Stat. Auth.: ORS 410.070 & 443.450
Stats. Implemented: ORS 443.400 - 443.455 & 443.991
Hist.: SPD 14-2007, f. 8-31-07, cert. ef. 11-1-07; SPD 23-2009(Temp), f. 12-31-09, cert. ef. 1-1-10 thru 6-30-10; SPD 10-2010, f. 6-30-10, cert. ef. 7-1-10; SPD 23-2011(Temp), f. & cert. ef. 11-10-11 thru 5-7-12; SPD 4-2012, f. 4-30-12, cert. ef. 5-1-12; SPD 11-2012, f. 8-31-12, cert. ef. 9-1-12

411-054-0019

Change of Ownership or Management

(1) The licensee and the prospective licensee must each notify the Department in writing of a contemplated change in ownership or management entity. The written notification must be received at least 60 days prior to the proposed date of change.
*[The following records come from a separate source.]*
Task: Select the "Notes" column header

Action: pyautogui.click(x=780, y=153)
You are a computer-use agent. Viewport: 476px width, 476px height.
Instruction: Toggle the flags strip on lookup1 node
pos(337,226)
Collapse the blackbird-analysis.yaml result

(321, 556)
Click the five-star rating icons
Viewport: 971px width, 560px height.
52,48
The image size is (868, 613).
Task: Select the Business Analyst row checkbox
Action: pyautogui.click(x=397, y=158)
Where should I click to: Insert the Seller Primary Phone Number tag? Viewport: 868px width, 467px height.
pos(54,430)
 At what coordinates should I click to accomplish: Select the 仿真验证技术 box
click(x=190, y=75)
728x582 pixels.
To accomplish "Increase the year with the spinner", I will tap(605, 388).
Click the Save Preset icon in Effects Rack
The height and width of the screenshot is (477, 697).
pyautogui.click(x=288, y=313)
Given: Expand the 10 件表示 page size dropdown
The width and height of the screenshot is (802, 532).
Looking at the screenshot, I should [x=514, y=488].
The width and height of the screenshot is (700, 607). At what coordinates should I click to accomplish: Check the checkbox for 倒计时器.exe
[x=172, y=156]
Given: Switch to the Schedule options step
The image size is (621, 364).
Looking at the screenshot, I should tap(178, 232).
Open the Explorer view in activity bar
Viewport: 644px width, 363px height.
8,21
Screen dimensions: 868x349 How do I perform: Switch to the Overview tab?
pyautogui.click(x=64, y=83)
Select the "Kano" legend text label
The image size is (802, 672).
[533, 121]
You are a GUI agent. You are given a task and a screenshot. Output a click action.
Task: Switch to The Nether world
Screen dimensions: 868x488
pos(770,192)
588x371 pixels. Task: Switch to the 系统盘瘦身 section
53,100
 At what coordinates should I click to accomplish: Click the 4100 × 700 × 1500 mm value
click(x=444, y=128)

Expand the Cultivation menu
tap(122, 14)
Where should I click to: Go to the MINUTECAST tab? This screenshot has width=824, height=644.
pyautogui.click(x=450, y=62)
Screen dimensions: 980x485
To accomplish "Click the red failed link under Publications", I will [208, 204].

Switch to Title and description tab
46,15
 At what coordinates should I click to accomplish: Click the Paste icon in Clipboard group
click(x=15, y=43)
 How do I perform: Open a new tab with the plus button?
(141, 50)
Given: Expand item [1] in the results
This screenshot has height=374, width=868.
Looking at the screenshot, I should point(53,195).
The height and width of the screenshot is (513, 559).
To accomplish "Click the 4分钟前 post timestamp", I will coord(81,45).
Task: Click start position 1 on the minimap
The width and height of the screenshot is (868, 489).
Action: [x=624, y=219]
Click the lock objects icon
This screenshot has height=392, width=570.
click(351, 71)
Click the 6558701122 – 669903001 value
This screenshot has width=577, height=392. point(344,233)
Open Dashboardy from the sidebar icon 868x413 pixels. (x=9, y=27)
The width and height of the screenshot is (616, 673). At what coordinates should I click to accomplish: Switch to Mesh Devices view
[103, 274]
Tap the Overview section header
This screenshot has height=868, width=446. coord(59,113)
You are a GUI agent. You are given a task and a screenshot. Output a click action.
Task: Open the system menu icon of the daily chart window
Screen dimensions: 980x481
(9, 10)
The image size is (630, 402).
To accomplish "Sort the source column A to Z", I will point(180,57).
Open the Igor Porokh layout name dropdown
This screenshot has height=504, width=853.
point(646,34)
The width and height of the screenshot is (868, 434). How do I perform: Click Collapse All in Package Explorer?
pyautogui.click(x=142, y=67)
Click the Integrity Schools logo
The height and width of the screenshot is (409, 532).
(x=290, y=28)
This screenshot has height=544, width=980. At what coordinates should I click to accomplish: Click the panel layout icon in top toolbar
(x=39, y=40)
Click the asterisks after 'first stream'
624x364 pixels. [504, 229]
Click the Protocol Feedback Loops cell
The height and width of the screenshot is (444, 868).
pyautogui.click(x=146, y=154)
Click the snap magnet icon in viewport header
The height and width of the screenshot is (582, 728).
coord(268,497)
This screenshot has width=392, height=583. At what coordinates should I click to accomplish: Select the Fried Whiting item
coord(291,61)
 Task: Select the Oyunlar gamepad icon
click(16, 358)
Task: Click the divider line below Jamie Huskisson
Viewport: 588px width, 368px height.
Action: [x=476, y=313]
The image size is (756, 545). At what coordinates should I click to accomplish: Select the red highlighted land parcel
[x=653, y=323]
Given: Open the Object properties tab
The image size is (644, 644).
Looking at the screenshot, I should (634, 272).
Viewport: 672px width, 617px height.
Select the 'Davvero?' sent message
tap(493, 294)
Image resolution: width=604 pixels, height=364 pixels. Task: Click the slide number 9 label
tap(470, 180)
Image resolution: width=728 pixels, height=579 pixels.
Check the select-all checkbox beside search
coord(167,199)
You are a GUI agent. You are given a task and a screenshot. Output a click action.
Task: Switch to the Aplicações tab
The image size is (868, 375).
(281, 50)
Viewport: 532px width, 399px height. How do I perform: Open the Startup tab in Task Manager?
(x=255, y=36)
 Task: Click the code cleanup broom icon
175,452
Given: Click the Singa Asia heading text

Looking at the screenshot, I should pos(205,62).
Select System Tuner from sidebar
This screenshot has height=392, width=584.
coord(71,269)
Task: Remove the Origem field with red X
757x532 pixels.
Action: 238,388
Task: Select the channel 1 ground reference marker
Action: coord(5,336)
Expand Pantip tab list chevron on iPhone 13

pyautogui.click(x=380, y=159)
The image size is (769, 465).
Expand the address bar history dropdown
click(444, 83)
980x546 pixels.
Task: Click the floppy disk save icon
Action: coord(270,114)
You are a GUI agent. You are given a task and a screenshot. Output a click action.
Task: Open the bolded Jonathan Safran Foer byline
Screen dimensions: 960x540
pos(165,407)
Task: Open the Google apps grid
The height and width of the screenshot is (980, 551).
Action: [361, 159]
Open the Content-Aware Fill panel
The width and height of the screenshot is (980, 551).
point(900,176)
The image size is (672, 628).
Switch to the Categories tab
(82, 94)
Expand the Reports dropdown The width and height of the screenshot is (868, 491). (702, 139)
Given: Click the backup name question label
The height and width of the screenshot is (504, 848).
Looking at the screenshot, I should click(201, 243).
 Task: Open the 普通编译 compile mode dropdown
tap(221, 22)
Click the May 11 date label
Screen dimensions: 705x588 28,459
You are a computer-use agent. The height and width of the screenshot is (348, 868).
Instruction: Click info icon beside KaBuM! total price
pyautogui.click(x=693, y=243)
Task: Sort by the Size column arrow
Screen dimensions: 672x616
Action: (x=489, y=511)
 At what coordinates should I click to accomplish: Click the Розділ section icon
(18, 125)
(a) The prospective licensee or management entity must submit at least 60 days in advance of the proposed date change:

(A) A completed application form;

(B) A copy of policies, procedures, rental agreements, service plans, and required disclosure information; and

(C) A licensing fee, as described in ORS 443.415, submitted according to Department policy.

(b) The prospective licensee must notify the residents in writing 30 days in advance of a change in ownership or management entity. The notice to residents must include any changes to rates or policies.

(c) The prospective licensee or operator may not assume possession or control of the facility until the Department has notified the prospective licensee or operator that the license application has been approved.

(d) The licensee is responsible for the operation of the facility and resident services until a new license is issued to the new owner.

(2) A building inspection may be requested at the Department’s discretion. The Department may require physical improvements if the health or safety of residents is negatively impacted.

(3) Resident records maintained by the licensee must be turned over to the new owner when the license application is approved and the new licensee assumes possession or control of the facility.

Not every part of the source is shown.